→ **Task objective**: Return the lines below exactly as they appear, please, starting with the first and ending with the one that contains "Switch to 주봉 weekly candle chart".

→ **Exercise data**:
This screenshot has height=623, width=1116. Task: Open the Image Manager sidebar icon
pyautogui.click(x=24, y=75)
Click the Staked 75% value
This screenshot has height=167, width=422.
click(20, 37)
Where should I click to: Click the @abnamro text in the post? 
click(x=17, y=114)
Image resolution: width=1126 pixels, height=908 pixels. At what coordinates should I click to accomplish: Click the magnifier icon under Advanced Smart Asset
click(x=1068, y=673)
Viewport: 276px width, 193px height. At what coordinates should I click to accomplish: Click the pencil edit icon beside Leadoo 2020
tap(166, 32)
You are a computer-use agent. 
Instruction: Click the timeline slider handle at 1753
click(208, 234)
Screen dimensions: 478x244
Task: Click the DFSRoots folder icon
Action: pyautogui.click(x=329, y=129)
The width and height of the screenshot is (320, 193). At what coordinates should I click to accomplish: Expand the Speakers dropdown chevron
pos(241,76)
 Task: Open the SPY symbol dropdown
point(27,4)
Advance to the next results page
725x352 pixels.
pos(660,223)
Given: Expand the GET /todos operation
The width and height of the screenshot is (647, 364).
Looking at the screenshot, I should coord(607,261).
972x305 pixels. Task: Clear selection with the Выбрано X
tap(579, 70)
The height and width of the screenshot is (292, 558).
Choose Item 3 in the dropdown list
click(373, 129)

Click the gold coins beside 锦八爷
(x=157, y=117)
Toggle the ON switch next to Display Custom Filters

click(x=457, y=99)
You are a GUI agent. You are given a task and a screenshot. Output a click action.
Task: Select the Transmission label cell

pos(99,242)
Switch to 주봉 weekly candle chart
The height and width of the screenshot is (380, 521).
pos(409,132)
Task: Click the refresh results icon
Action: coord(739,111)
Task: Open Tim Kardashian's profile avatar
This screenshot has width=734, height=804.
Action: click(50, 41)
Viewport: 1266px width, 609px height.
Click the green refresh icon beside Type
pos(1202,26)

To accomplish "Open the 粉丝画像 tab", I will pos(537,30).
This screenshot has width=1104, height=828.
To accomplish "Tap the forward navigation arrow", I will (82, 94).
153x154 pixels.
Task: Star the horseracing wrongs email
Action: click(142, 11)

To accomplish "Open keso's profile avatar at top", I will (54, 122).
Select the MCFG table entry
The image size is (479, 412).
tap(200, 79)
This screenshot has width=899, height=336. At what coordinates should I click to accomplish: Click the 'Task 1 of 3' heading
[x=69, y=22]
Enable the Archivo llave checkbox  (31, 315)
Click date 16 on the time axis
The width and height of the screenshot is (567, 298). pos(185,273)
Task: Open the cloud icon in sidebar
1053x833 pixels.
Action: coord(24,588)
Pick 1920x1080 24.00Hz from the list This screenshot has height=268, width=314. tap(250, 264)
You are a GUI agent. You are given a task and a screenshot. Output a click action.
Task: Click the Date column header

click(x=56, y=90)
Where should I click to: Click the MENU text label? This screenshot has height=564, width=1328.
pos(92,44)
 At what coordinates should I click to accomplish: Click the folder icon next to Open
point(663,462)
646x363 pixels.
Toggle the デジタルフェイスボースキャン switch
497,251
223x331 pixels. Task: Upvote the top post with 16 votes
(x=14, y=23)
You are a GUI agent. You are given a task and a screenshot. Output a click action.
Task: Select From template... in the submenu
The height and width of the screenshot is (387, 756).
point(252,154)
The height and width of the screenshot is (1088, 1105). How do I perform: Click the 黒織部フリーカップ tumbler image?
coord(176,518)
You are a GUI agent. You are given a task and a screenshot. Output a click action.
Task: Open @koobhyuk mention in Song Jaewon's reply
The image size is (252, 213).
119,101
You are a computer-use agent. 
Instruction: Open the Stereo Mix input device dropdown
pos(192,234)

→ **Written response**:
This screenshot has height=623, width=1116. Task: Open the Image Manager sidebar icon
pyautogui.click(x=24, y=75)
Click the Staked 75% value
This screenshot has height=167, width=422.
click(20, 37)
Where should I click to: Click the @abnamro text in the post? 
click(x=17, y=114)
Image resolution: width=1126 pixels, height=908 pixels. At what coordinates should I click to accomplish: Click the magnifier icon under Advanced Smart Asset
click(x=1068, y=673)
Viewport: 276px width, 193px height. At what coordinates should I click to accomplish: Click the pencil edit icon beside Leadoo 2020
tap(166, 32)
You are a computer-use agent. 
Instruction: Click the timeline slider handle at 1753
click(208, 234)
Screen dimensions: 478x244
Task: Click the DFSRoots folder icon
Action: pyautogui.click(x=329, y=129)
The width and height of the screenshot is (320, 193). At what coordinates should I click to accomplish: Expand the Speakers dropdown chevron
pos(241,76)
 Task: Open the SPY symbol dropdown
point(27,4)
Advance to the next results page
725x352 pixels.
pos(660,223)
Given: Expand the GET /todos operation
The width and height of the screenshot is (647, 364).
Looking at the screenshot, I should coord(607,261).
972x305 pixels. Task: Clear selection with the Выбрано X
tap(579, 70)
The height and width of the screenshot is (292, 558).
Choose Item 3 in the dropdown list
click(373, 129)

Click the gold coins beside 锦八爷
(x=157, y=117)
Toggle the ON switch next to Display Custom Filters

click(x=457, y=99)
You are a GUI agent. You are given a task and a screenshot. Output a click action.
Task: Select the Transmission label cell

pos(99,242)
Switch to 주봉 weekly candle chart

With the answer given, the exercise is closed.